TASK OBJECTIVE => Which lines of the records below contain the word "screenshot"? Copy each of them out.

PROVIDED INFORMATION =>

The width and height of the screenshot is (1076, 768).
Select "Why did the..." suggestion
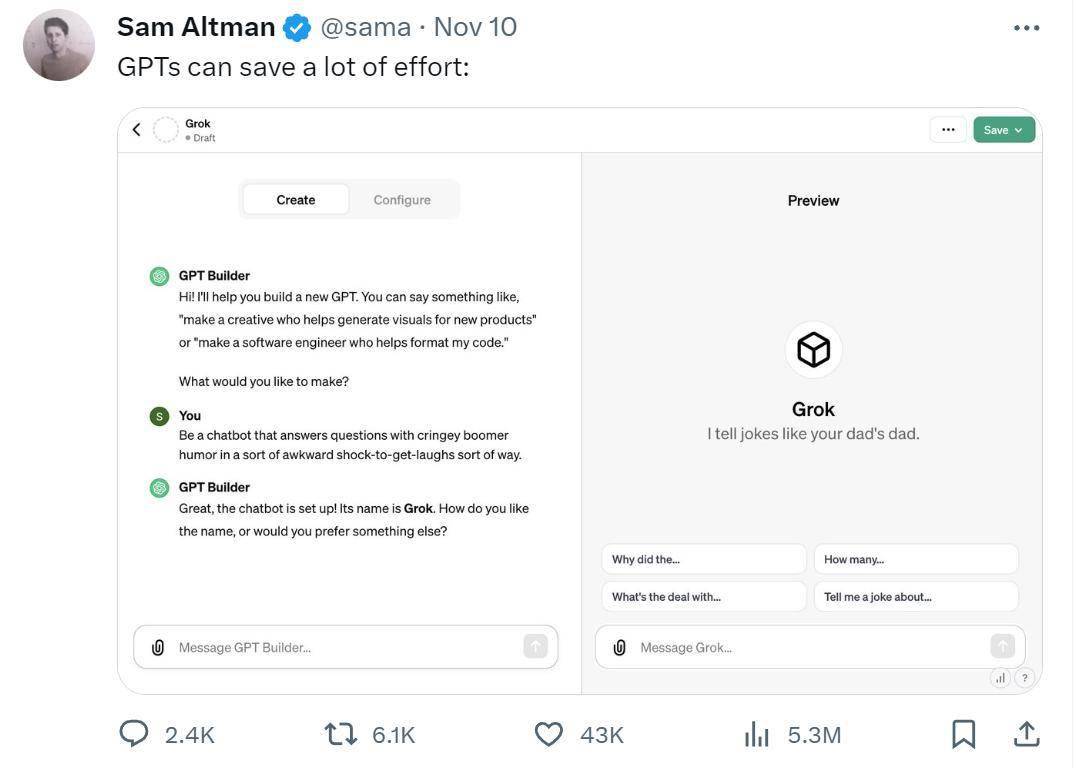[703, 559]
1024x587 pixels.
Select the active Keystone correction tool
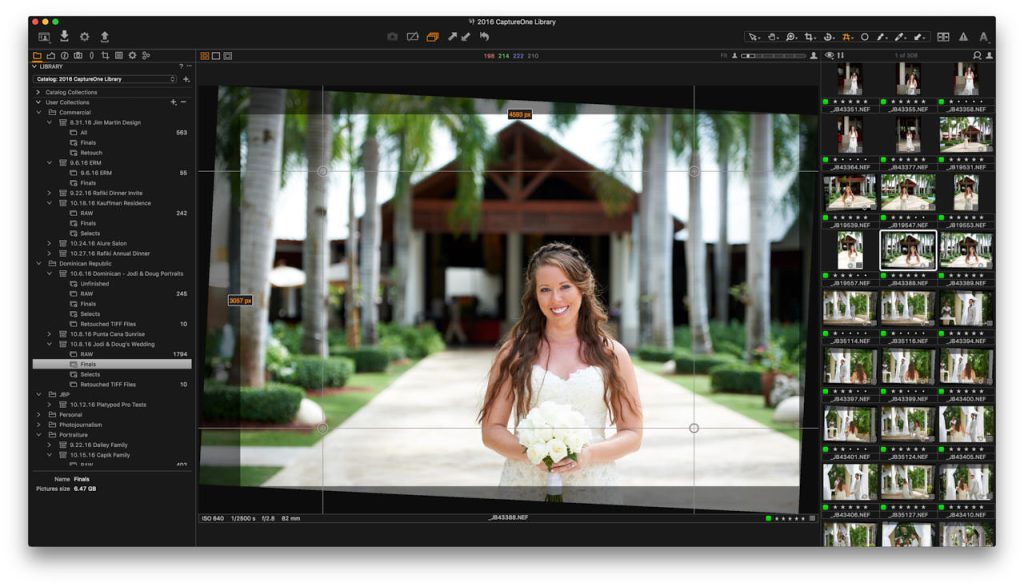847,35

---

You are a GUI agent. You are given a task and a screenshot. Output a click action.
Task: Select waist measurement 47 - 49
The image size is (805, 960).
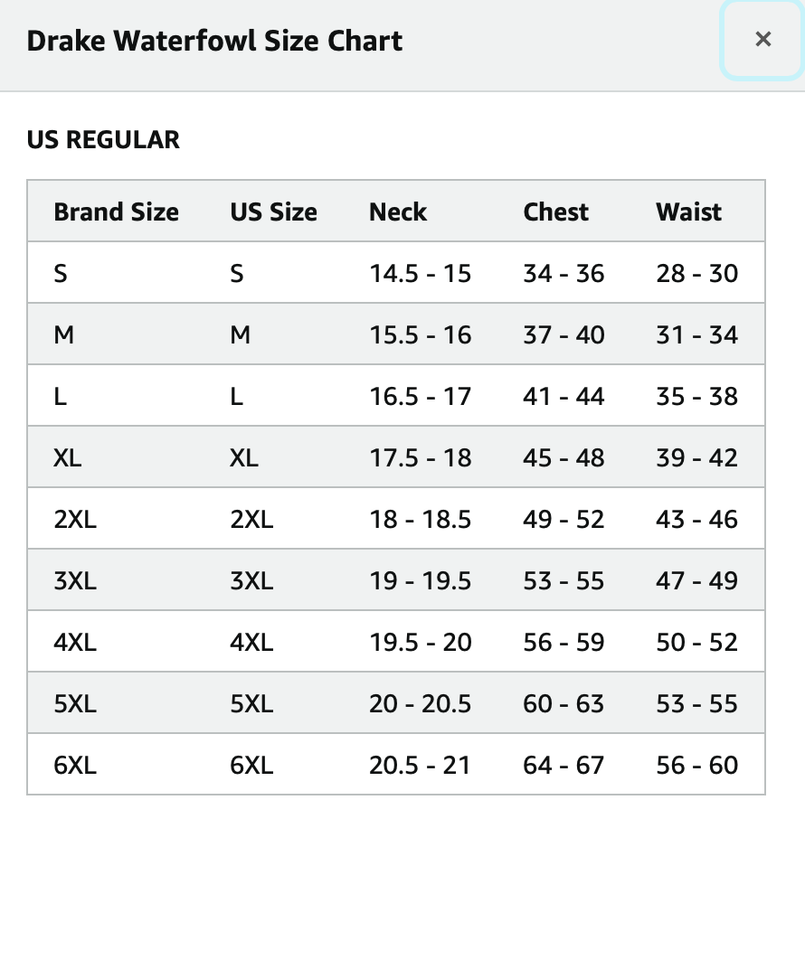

RESULT OF THE EXERCISE =>
The width and height of the screenshot is (1076, 768).
You are a GUI agent. You are given a task and a screenshot. Output a click action.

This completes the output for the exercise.